Quest Diagnostics (DGX), Abbot (ABT), Roche (RHHBY), Sonic Healthcare USA, Exact Sciences (EXAS), UnitedHealth Group (UNH), and the Broad Institute are just a few of the 21 companies joining the Rockefeller Foundation in this effort.
The program is designed to be federally guided, state/regionally coordinated, and locally implemented. Aspinall tells Yahoo Finance that opening schools isn't just about education — it's also about the economy.
“This is about education, but it’s really about the economy and businesses. You cannot separate the two, but before getting our kids back to school, we’ll get their parents back to work and we’ll get our economy back working,” she said. “We will have to pay for the years of education loss at some point, either directly with additional schooling or indirectly because our kids' education won’t be as strong as it should be.”
According to the Brookings Institution, the cost to the United States in future earnings of four months of lost education is $2.5 trillion—12.7% of annual GDP.
Aspinall says that $350 billion of lost revenue and growth could be reversed with school reopenings.
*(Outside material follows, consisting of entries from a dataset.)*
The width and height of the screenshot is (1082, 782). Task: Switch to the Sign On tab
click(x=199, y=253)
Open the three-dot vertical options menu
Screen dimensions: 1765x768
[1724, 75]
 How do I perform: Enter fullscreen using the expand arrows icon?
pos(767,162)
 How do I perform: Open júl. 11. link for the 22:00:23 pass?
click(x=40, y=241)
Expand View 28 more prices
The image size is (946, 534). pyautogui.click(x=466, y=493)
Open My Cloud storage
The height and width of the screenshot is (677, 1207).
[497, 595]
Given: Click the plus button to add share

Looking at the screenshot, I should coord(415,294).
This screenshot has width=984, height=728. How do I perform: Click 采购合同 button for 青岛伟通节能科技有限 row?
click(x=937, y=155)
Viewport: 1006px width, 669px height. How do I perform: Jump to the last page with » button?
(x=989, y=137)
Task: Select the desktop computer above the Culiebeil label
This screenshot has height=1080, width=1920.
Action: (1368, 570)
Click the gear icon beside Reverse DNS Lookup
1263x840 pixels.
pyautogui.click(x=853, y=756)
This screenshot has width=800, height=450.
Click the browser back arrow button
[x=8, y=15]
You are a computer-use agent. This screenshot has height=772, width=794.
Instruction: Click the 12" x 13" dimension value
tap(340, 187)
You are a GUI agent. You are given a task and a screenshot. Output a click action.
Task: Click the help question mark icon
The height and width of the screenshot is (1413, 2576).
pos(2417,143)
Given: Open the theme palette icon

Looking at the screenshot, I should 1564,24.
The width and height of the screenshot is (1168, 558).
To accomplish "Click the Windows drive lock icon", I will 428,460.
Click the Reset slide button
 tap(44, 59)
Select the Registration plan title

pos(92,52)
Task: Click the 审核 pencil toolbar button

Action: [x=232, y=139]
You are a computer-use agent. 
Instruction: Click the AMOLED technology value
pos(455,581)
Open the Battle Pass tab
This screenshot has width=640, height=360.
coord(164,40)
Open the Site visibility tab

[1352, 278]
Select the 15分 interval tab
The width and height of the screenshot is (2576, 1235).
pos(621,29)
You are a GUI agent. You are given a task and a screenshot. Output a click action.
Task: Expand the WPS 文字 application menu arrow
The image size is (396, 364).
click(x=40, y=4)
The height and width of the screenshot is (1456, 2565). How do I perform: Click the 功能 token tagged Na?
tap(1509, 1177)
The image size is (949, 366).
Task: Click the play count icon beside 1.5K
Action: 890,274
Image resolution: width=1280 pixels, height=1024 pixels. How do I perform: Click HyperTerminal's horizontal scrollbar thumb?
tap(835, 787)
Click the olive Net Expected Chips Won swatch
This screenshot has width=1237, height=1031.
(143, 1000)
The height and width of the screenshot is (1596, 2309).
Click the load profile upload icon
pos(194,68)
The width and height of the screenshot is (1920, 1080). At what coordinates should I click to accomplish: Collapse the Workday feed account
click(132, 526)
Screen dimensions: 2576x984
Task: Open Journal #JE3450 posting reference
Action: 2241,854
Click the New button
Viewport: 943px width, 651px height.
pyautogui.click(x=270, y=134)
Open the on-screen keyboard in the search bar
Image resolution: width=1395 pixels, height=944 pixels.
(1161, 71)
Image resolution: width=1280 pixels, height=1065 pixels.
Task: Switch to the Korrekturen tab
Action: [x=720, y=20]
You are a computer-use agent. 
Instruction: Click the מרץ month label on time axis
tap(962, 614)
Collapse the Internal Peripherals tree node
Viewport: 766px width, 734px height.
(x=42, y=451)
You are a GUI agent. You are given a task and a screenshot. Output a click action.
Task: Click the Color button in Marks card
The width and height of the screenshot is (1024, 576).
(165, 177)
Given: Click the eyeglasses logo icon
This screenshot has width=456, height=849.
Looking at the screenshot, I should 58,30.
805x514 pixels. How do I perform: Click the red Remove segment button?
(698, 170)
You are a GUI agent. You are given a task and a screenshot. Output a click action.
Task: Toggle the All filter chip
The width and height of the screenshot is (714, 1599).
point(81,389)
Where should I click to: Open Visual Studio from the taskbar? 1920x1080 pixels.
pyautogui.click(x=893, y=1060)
She also notes that school closings have had a profound negative economic impact on women, to the tune of $64.5 billion per year in lost wages and economic activity from women leaving the labor force and or reducing working hours to assume caretaking responsibilities.
The Rockefeller Foundation believes three key things are needed to reopen schools safely: Safety and mitigation measures (masking and distancing, for example), teacher and staff vaccinations, and regular and reliable testing of students and adults.
According to Mathematica and RAND Corporation, as cited by the Rockefeller Foundation, found that weekly testing of students, teachers, and staff could reduce in-school infections by an estimated 50%.
Aspinall tells Yahoo Finance that yet another challenge in reopening schools is fatigue.
“Testing fatigue, pandemic fatigue ... It’s hard for us to keep going. The problem is the virus makes the time schedule — and the virus is not quitting and trying to get stronger with all these variants. So we have to keep it up. When kids are back in school, it’s the greatest news and feels a little bit like normal.”